Photo Loïc Déquier/SUD OUEST

« Si la ruralité nous accueille, mettons-la en valeur avec quelque chose de très beau. » C’est avec cet état d’esprit que le couple a fondé la galerie. Mélangeant pierres d’origine, charpente et grandes fenêtres, le lieu a su garder son ambiance originelle avec une pointe de modernité. Entouré des regards des statuettes de sa femme, Catherine Guérard, le galeriste confie admiratif : « Toutes ses œuvres renvoient à un moment de vie, elles correspondent toutes à une émotion en particulier. »

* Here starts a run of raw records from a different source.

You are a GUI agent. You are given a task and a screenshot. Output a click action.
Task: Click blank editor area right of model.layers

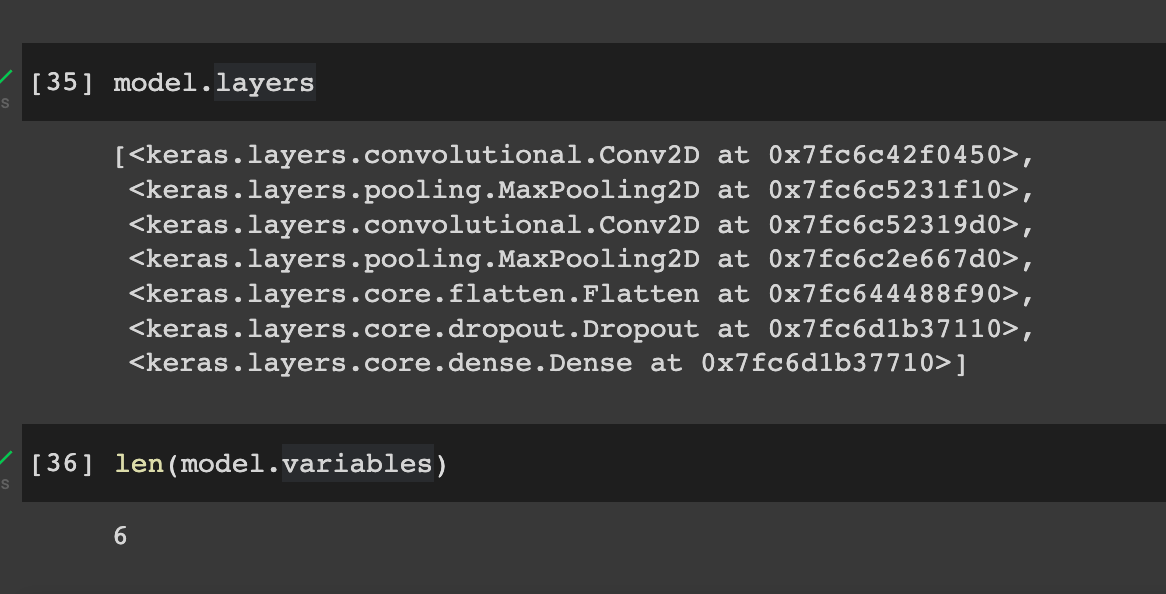pos(741,83)
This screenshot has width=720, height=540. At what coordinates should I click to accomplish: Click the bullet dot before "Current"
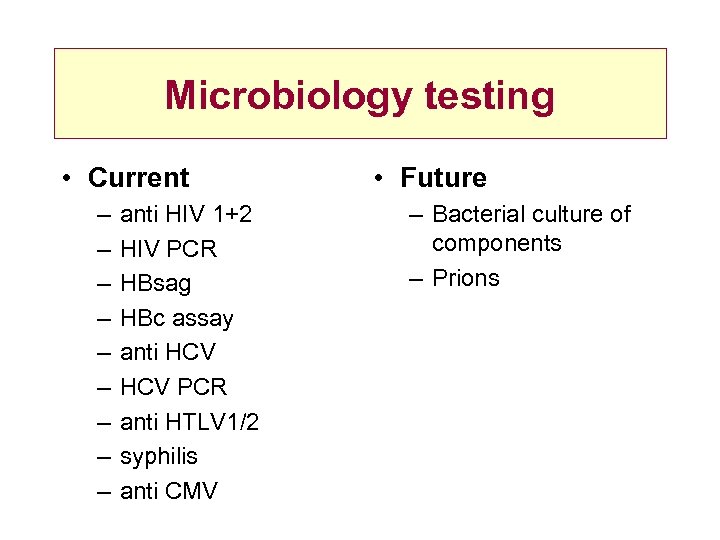tap(64, 179)
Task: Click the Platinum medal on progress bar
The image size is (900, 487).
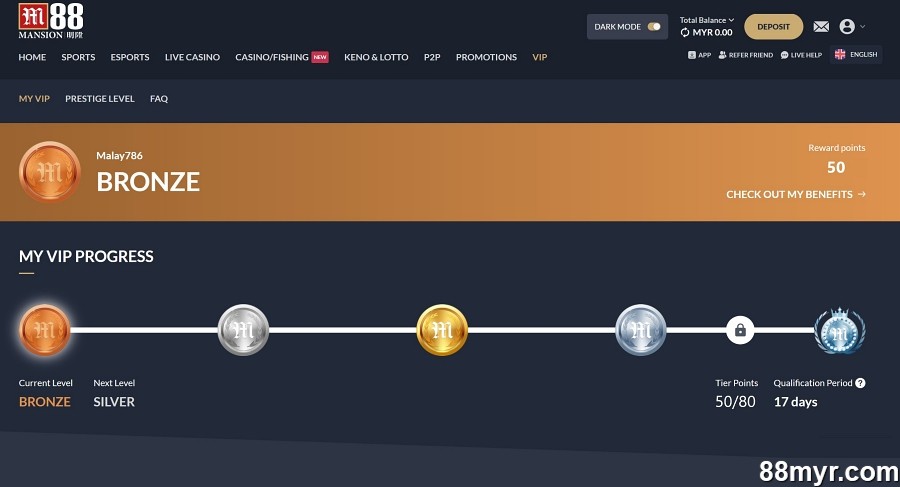Action: [641, 330]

« Il y a de l’histoire et de l’art à chaque coin »

Les statuettes exposées dans la galerie et dans la maison veillent sur les visiteurs. « Il y a de l’histoire et de l’art à chaque coin », glisse Jean Guérard, en expliquant l’origine de chaque œuvre et artiste exposé chez lui.

Le salon est rempli des statuettes de Catherine Guérard.

Le salon est rempli des statuettes de Catherine Guérard.

Photo Loïc Déquier/SO

Vote du public jusqu’au 7 septembre

Lorsqu’ils arpentent le petit labyrinthe qu’est la galerie, les visiteurs traversent les univers de chaque artiste, alternant entre réalisme et imaginaire, passant de la peinture au dessin, à la sculpture ou à la photo. Pour sa sixième édition cette année, le challenge artistique Égrégore, organisé par le lieu, a pour thème les vers de Baudelaire « Là, tout n’est qu’ordre et beauté/Luxe, calme et volupté. » Les neuf participants retenus (sur 143 dossiers) exposent plusieurs de leurs œuvres, ainsi que celle qu’ils ont choisie pour les représenter au concours. À la clé, 5 000 euros pour le prix du jury et 1 000 euros pour le prix du public.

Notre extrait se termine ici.